- _What the task requires_: Format the data below as a Markdown table with two columns, Row and Line. Give each nonblank line its own numbered row and leave out the blank lines.

- _Working data_:
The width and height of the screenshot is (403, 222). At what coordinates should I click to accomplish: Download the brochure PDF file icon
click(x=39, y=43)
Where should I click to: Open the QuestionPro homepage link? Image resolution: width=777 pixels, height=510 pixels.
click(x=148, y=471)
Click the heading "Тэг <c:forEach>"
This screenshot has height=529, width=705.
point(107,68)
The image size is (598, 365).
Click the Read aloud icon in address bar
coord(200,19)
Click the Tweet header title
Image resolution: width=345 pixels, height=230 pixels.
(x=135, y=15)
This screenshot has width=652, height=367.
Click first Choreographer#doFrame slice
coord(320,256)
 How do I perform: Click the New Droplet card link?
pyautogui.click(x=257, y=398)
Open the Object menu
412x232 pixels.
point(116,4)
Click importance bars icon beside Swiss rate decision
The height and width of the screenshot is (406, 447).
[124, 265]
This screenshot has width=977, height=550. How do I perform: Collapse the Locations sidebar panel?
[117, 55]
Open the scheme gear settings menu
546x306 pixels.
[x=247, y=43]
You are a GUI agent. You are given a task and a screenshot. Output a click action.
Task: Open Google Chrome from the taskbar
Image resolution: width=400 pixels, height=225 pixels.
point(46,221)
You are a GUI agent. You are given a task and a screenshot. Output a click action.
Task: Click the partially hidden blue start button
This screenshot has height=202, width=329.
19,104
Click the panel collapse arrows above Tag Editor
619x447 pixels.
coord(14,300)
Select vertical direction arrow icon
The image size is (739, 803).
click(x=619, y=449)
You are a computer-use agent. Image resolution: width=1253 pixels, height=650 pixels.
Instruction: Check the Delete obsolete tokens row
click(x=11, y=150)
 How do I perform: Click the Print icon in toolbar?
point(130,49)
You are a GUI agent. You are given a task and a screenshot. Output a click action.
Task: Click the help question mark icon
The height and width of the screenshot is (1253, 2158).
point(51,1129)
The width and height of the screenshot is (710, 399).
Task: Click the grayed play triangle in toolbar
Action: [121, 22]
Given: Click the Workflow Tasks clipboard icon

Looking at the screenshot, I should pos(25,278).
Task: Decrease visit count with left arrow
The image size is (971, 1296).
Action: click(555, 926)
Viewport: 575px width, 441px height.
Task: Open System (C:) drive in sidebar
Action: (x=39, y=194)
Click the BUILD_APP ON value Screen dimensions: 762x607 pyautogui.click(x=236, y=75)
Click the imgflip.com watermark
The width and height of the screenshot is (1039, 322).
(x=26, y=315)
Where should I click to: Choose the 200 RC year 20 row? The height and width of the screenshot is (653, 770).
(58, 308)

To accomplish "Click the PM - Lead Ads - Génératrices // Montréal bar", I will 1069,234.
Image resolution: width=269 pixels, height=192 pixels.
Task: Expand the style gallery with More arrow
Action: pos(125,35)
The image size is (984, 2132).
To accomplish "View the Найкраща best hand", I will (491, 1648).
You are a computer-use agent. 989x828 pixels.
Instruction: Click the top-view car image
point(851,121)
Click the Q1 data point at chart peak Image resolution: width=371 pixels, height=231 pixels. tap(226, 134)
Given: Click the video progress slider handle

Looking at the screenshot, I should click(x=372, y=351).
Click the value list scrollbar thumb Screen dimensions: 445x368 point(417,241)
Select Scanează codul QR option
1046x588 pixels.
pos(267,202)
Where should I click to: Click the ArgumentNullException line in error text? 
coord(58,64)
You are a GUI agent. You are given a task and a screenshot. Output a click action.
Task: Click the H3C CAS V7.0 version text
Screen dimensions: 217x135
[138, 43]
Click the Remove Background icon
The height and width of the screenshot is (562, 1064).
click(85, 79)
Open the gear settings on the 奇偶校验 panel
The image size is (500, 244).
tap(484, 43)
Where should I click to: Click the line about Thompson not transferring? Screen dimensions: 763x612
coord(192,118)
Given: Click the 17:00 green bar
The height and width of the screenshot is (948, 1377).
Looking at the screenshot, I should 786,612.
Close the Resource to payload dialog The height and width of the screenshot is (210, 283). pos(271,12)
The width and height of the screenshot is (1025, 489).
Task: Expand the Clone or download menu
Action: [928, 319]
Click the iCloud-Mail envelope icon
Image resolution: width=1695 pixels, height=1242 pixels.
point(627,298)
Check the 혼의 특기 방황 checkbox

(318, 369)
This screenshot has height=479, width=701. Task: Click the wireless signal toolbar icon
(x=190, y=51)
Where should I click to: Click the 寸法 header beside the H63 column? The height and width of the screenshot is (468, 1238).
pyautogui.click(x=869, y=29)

- _Task result_:
| Row | Line |
|---|---|
| 1 | The width and height of the screenshot is (403, 222). At what coordinates should I click to accomplish: Download the brochure PDF file icon |
| 2 | click(x=39, y=43) |
| 3 | Where should I click to: Open the QuestionPro homepage link? Image resolution: width=777 pixels, height=510 pixels. |
| 4 | click(x=148, y=471) |
| 5 | Click the heading "Тэг <c:forEach>" |
| 6 | This screenshot has height=529, width=705. |
| 7 | point(107,68) |
| 8 | The image size is (598, 365). |
| 9 | Click the Read aloud icon in address bar |
| 10 | coord(200,19) |
| 11 | Click the Tweet header title |
| 12 | Image resolution: width=345 pixels, height=230 pixels. |
| 13 | (x=135, y=15) |
| 14 | This screenshot has width=652, height=367. |
| 15 | Click first Choreographer#doFrame slice |
| 16 | coord(320,256) |
| 17 |  How do I perform: Click the New Droplet card link? |
| 18 | pyautogui.click(x=257, y=398) |
| 19 | Open the Object menu |
| 20 | 412x232 pixels. |
| 21 | point(116,4) |
| 22 | Click importance bars icon beside Swiss rate decision |
| 23 | The height and width of the screenshot is (406, 447). |
| 24 | [124, 265] |
| 25 | This screenshot has width=977, height=550. How do I perform: Collapse the Locations sidebar panel? |
| 26 | [117, 55] |
| 27 | Open the scheme gear settings menu |
| 28 | 546x306 pixels. |
| 29 | [x=247, y=43] |
| 30 | You are a GUI agent. You are given a task and a screenshot. Output a click action. |
| 31 | Task: Open Google Chrome from the taskbar |
| 32 | Image resolution: width=400 pixels, height=225 pixels. |
| 33 | point(46,221) |
| 34 | You are a GUI agent. You are given a task and a screenshot. Output a click action. |
| 35 | Task: Click the partially hidden blue start button |
| 36 | This screenshot has height=202, width=329. |
| 37 | 19,104 |
| 38 | Click the panel collapse arrows above Tag Editor |
| 39 | 619x447 pixels. |
| 40 | coord(14,300) |
| 41 | Select vertical direction arrow icon |
| 42 | The image size is (739, 803). |
| 43 | click(x=619, y=449) |
| 44 | You are a computer-use agent. Image resolution: width=1253 pixels, height=650 pixels. |
| 45 | Instruction: Check the Delete obsolete tokens row |
| 46 | click(x=11, y=150) |
| 47 |  How do I perform: Click the Print icon in toolbar? |
| 48 | point(130,49) |
| 49 | You are a GUI agent. You are given a task and a screenshot. Output a click action. |
| 50 | Task: Click the help question mark icon |
| 51 | The height and width of the screenshot is (1253, 2158). |
| 52 | point(51,1129) |
| 53 | The width and height of the screenshot is (710, 399). |
| 54 | Task: Click the grayed play triangle in toolbar |
| 55 | Action: [121, 22] |
| 56 | Given: Click the Workflow Tasks clipboard icon |
| 57 | Looking at the screenshot, I should pos(25,278). |
| 58 | Task: Decrease visit count with left arrow |
| 59 | The image size is (971, 1296). |
| 60 | Action: click(555, 926) |
| 61 | Viewport: 575px width, 441px height. |
| 62 | Task: Open System (C:) drive in sidebar |
| 63 | Action: (x=39, y=194) |
| 64 | Click the BUILD_APP ON value Screen dimensions: 762x607 pyautogui.click(x=236, y=75) |
| 65 | Click the imgflip.com watermark |
| 66 | The width and height of the screenshot is (1039, 322). |
| 67 | (x=26, y=315) |
| 68 | Where should I click to: Choose the 200 RC year 20 row? The height and width of the screenshot is (653, 770). |
| 69 | (58, 308) |
| 70 | To accomplish "Click the PM - Lead Ads - Génératrices // Montréal bar", I will 1069,234. |
| 71 | Image resolution: width=269 pixels, height=192 pixels. |
| 72 | Task: Expand the style gallery with More arrow |
| 73 | Action: pos(125,35) |
| 74 | The image size is (984, 2132). |
| 75 | To accomplish "View the Найкраща best hand", I will (491, 1648). |
| 76 | You are a computer-use agent. 989x828 pixels. |
| 77 | Instruction: Click the top-view car image |
| 78 | point(851,121) |
| 79 | Click the Q1 data point at chart peak Image resolution: width=371 pixels, height=231 pixels. tap(226, 134) |
| 80 | Given: Click the video progress slider handle |
| 81 | Looking at the screenshot, I should click(x=372, y=351). |
| 82 | Click the value list scrollbar thumb Screen dimensions: 445x368 point(417,241) |
| 83 | Select Scanează codul QR option |
| 84 | 1046x588 pixels. |
| 85 | pos(267,202) |
| 86 | Where should I click to: Click the ArgumentNullException line in error text?  |
| 87 | coord(58,64) |
| 88 | You are a GUI agent. You are given a task and a screenshot. Output a click action. |
| 89 | Task: Click the H3C CAS V7.0 version text |
| 90 | Screen dimensions: 217x135 |
| 91 | [138, 43] |
| 92 | Click the Remove Background icon |
| 93 | The height and width of the screenshot is (562, 1064). |
| 94 | click(85, 79) |
| 95 | Open the gear settings on the 奇偶校验 panel |
| 96 | The image size is (500, 244). |
| 97 | tap(484, 43) |
| 98 | Where should I click to: Click the line about Thompson not transferring? Screen dimensions: 763x612 |
| 99 | coord(192,118) |
| 100 | Given: Click the 17:00 green bar |
| 101 | The height and width of the screenshot is (948, 1377). |
| 102 | Looking at the screenshot, I should 786,612. |
| 103 | Close the Resource to payload dialog The height and width of the screenshot is (210, 283). pos(271,12) |
| 104 | The width and height of the screenshot is (1025, 489). |
| 105 | Task: Expand the Clone or download menu |
| 106 | Action: [928, 319] |
| 107 | Click the iCloud-Mail envelope icon |
| 108 | Image resolution: width=1695 pixels, height=1242 pixels. |
| 109 | point(627,298) |
| 110 | Check the 혼의 특기 방황 checkbox |
| 111 | (318, 369) |
| 112 | This screenshot has height=479, width=701. Task: Click the wireless signal toolbar icon |
| 113 | (x=190, y=51) |
| 114 | Where should I click to: Click the 寸法 header beside the H63 column? The height and width of the screenshot is (468, 1238). |
| 115 | pyautogui.click(x=869, y=29) |